[Date Prev][Date Next][Thread Prev][Thread Next][Date Index][Thread Index]

Re: [Condor-users] DAG questions



On Fri, 18 Dec 2009, Ian Stokes-Rees wrote:

I had a few DAG-specific questions to follow up on.  I have increased my
file handle and process limits to 40k and 20k respectively.

Ian Stokes-Rees wrote:
In particular, I'm trying to create a 100k node DAG (flat, no
dependencies), with MAXJOBS 6000 and I'm getting the error:
...
These are in 100k separate classads in 100k directories (in a 2-tier
hierarchy groupX/nodeY, so as to avoid overloading a single
directory), with 100k log files in each of the node directories.

It takes about 1 hour for the DAG to be submitted.  I've bumped up
ulmits to a level which should get rid of the problem, but it isn't
clear if I need to re-submit the DAG, restart Condor, logout/login, or
even reboot the machine to have these changes come into effect.  Any
advice kindly appreciated.

One thing to think about is upgrading from a 7.0.x DAGMan to a newer
version -- 7.4.0 (or wait for 7.4.1 if you're on Windows).  You can
change the version of DAGMan indpendently of the version of the rest
of your Condor setup -- just slide in new condor_dagman and
condor_submit_dag binaries.  If you go to a newer DAGMan, submission of
large DAGs will be much faster I just ran a test, and it took 3.8 seconds to submit a 100k node DAG with a 7.4.1 DAGMan.

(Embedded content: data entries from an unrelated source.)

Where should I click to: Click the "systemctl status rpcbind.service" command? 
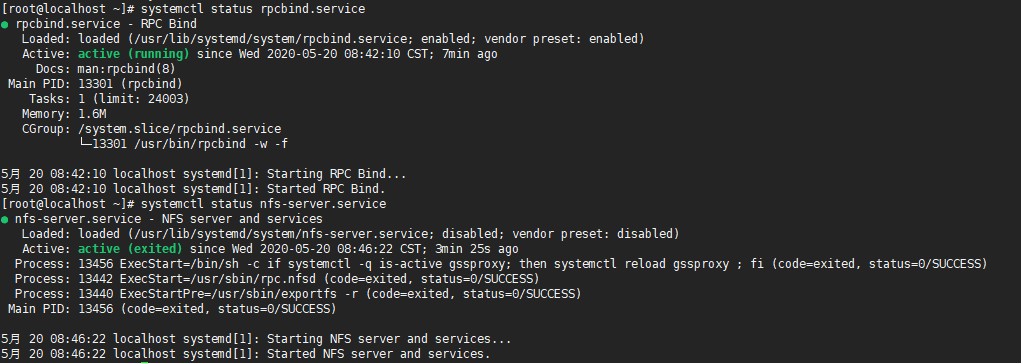pyautogui.click(x=253, y=9)
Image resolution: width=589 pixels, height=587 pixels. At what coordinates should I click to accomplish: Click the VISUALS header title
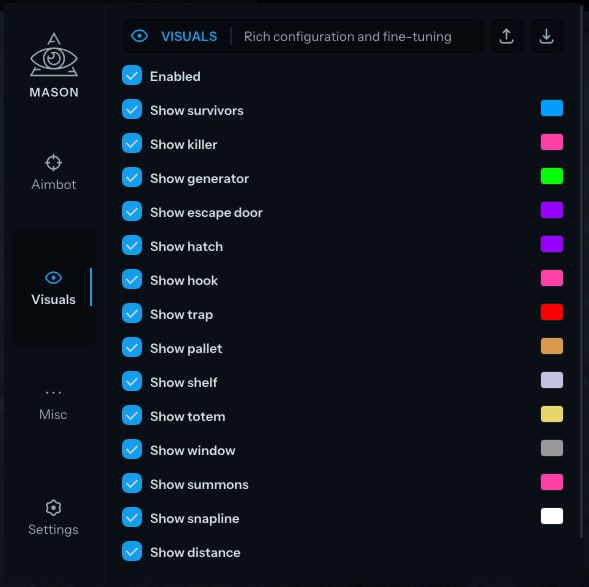[189, 36]
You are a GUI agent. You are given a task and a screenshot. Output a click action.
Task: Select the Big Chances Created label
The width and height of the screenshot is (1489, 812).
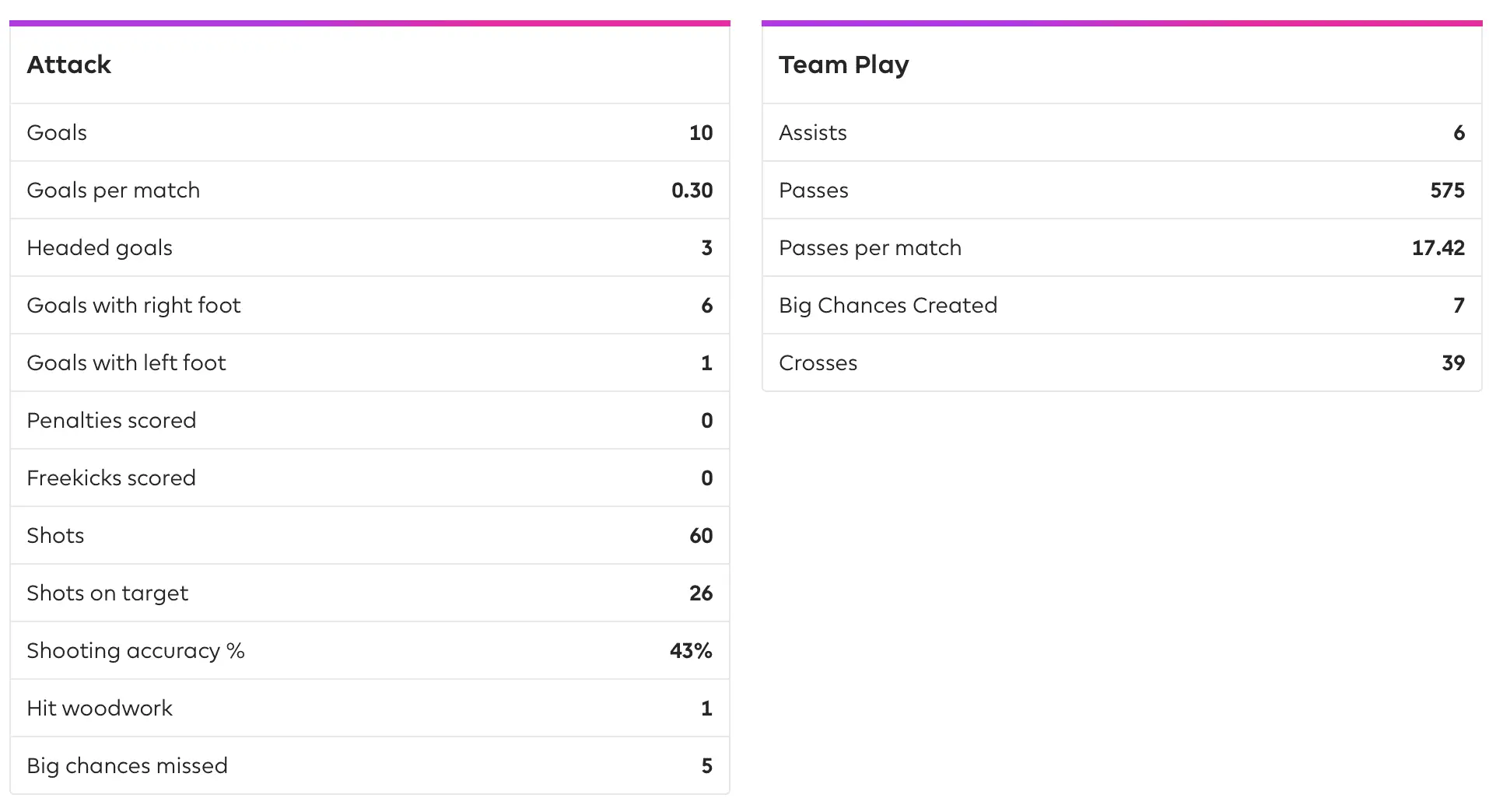888,306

There are also improvements in performance for the actual job submission,
and more knobs you can tweak to optimize that.

I've read and re-read some of the DAGMan documentation.  I've now set:

DAGMAN_MAX_SUBMITS_PER_INTERVAL=250
DAGMAN_LOG_ON_NFS_IS_ERROR=False

The latter is surprising since I understand the default is "True", but
my jobs were submitted OK (docs for 7.0 say this should cause DAG
failure).  All my job files are on NFS.  I don't have space on local
disk for the 20+ GB this DAG will produce on each iteration.  I'm using
Condor 7.2.  I should also mention that I have DOT generation turned on
and set to UPDATE.  This may not be a good idea.  In the short term I
can move job submission to a local disk for testing, and turn off DOT
generation.

Hmm, if your node job log files were on NFS I don't know why it worked before. One note about this -- DAGMan only cares about the log files being on NFS -- and they shouldn't be that big. I assume most of the 20GB is output files, and DAGMan doesn't care where those are.

The problem with having the node job log files on NFS is that file locking doesn't work reliably on NFS, and once in a while the log reading gets goofed up in such a way that DAGMan hangs, because it can't see any events in the log files.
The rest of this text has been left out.